Now each tool is independent, testable, and composable. The orchestration layer (the agent or a workflow) passes data between them explicitly.

Vague or misleading descriptions

The problem: Tool descriptions that are too vague for the agent to know when to use them, or that mislead the agent about what the tool actually does.

Examples of bad descriptions:

Description	Problem
”Handles files”	What does “handle” mean? Read? Write? Delete? Search?
”Database operations”	Which operations? On which database?
”Helper utility”	For what? When should it be used?
”Process data”	What kind of data? What kind of processing?
”Smart search”	What makes it “smart”? How is it different from regular search?

The fix: Be specific about what the tool does, when to use it, and when not to use it. The Cost of Bad Descriptions catalogs the most common description mistakes with before-and-after fixes. Tool Use Patterns covers the broader design principles, but the short version: include the action, the target, example use cases, and explicit guidance on when to prefer a different tool.

Good: "Search for files by name or extension using glob patterns.
Use when you need to find files (e.g., all .tsx components, config files).
Do NOT use for searching file contents: use grep_search instead."

Hidden side effects

The problem: Tools that do more than their name and description suggest. A “read” tool that also logs access. A “search” tool that caches results to disk. An “analyze” tool that sends telemetry.

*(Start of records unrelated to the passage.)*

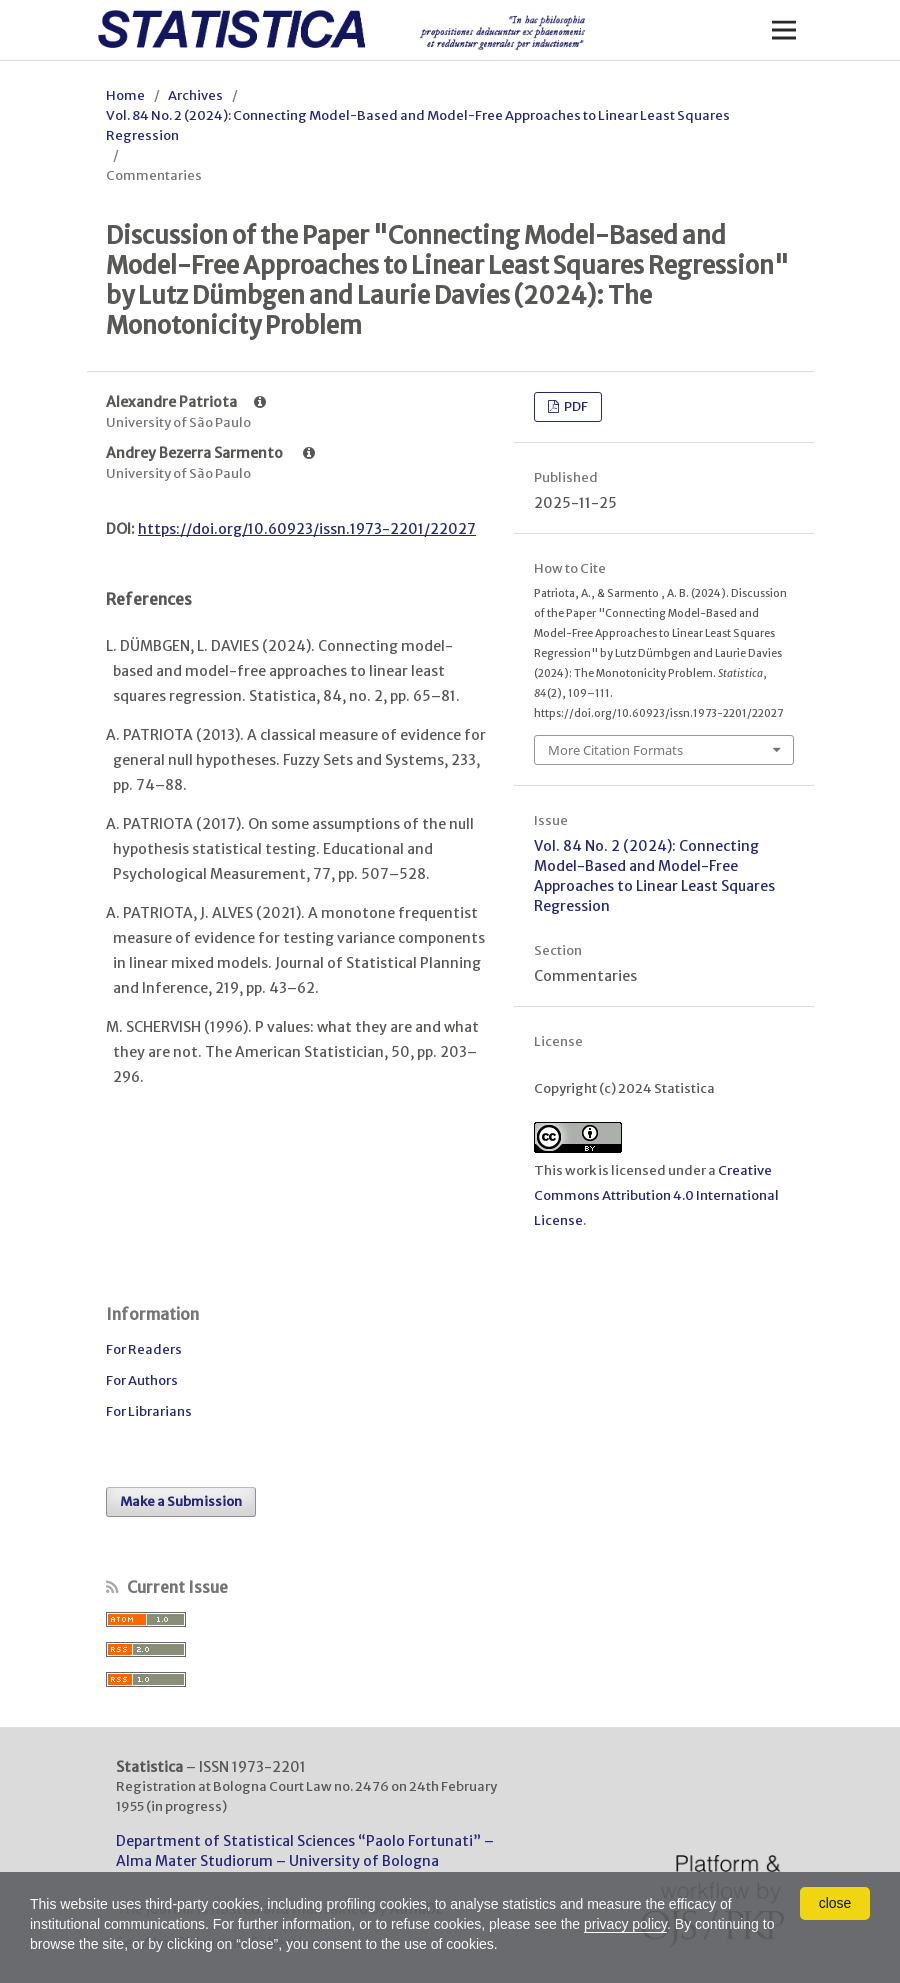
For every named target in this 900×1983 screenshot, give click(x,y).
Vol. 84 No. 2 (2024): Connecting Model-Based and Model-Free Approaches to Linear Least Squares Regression (418, 125)
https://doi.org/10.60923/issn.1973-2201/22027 (307, 529)
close (835, 1903)
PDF (575, 406)
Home (125, 95)
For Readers (144, 1349)
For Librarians (149, 1411)
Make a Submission (181, 1501)
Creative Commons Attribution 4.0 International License (656, 1195)
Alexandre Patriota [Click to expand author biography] (186, 402)
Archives (195, 95)
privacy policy (625, 1924)
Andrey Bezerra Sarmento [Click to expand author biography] (210, 453)
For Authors (142, 1380)
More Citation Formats (615, 750)
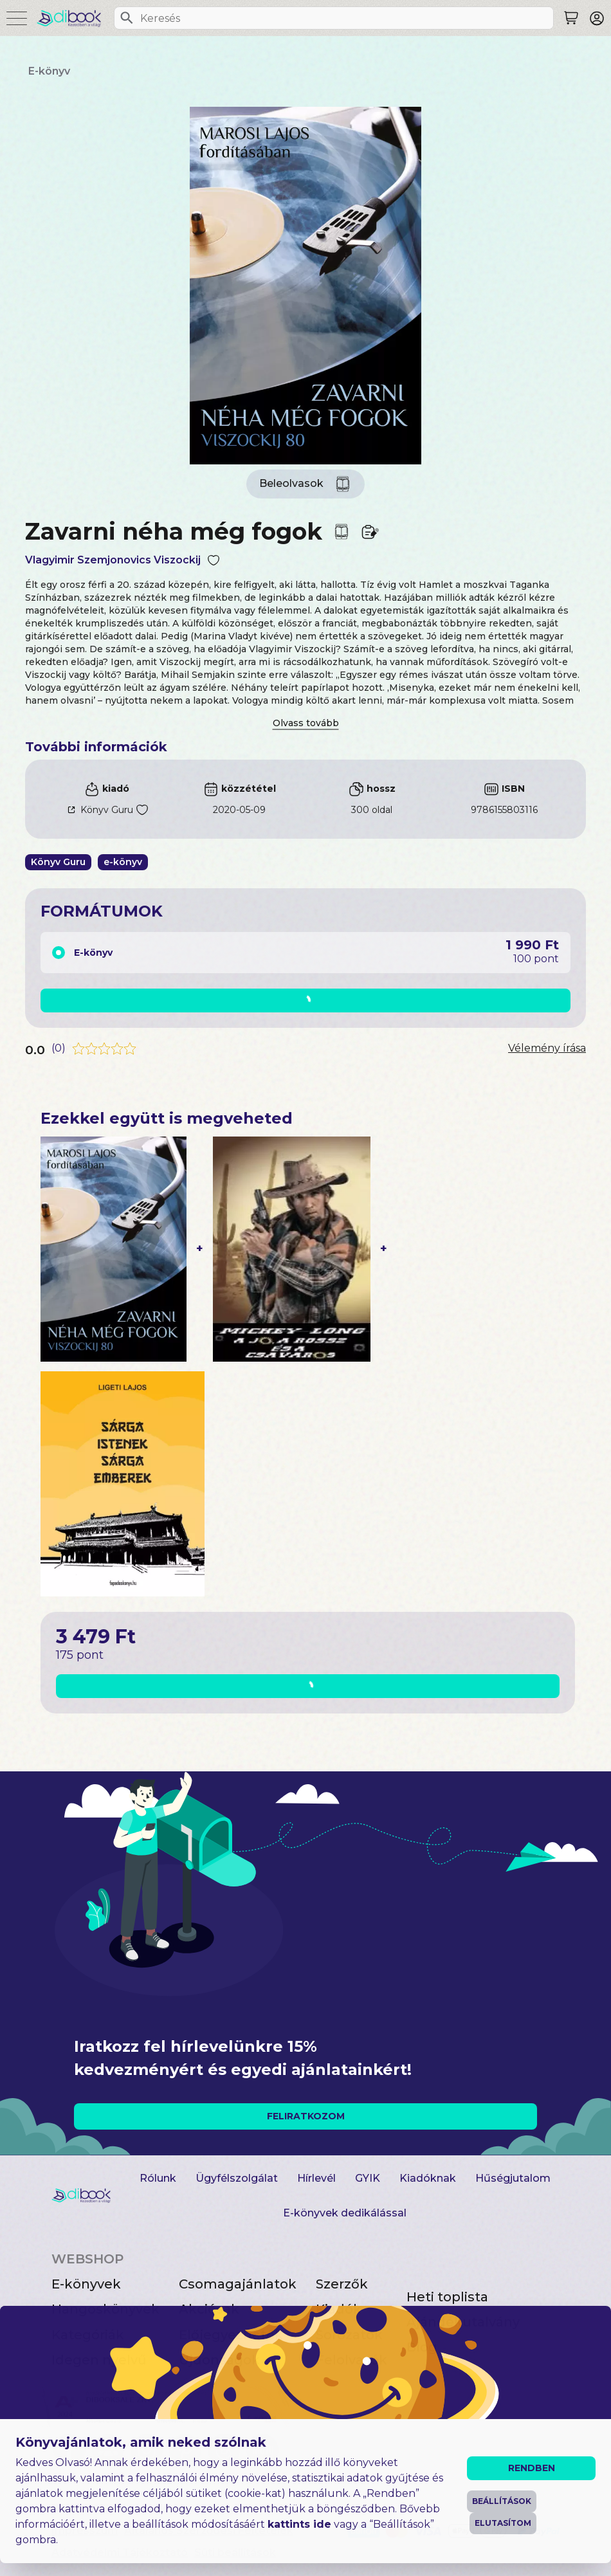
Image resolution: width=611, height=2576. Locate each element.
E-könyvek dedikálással (344, 2213)
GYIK (367, 2178)
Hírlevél (316, 2178)
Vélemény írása (547, 1048)
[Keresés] (127, 18)
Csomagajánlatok (237, 2284)
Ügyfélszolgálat (237, 2178)
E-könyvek (86, 2284)
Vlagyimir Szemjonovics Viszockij (113, 560)
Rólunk (158, 2178)
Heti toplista (447, 2297)
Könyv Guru (106, 810)
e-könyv (123, 862)
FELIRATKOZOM (306, 2116)
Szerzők (342, 2284)
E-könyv (49, 71)
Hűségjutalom (513, 2178)
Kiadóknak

Hidden side effects break the agent’s ability to reason about what has happened. If the agent calls read_file and doesn’t expect any state to change, but the tool quietly modifies a cache or writes a log, the agent’s model of the system drifts from reality.

The fix:

• If a tool has side effects, say so. “Reads the file and records the access in the audit log.”
• If a side effect is optional (like caching), make it a parameter. “Set cache: true to cache the result for future reads.”
• Prefer pure tools (same input always produces same output, no external state changes) whenever possible. Side effects should be deliberate, not accidental.

Every one of these anti-patterns looks reasonable when you’re building fast and trying to get something working. The god tool feels productive because you only have one thing to maintain. The leaky abstraction feels efficient because you skip the wrapper layer. The tightly coupled chain feels clean because the data “just works” through temp files. But each one plants a failure mode that shows up later, usually at the worst possible time. The cheapest fix is to recognize these patterns early and restructure before they harden into architecture.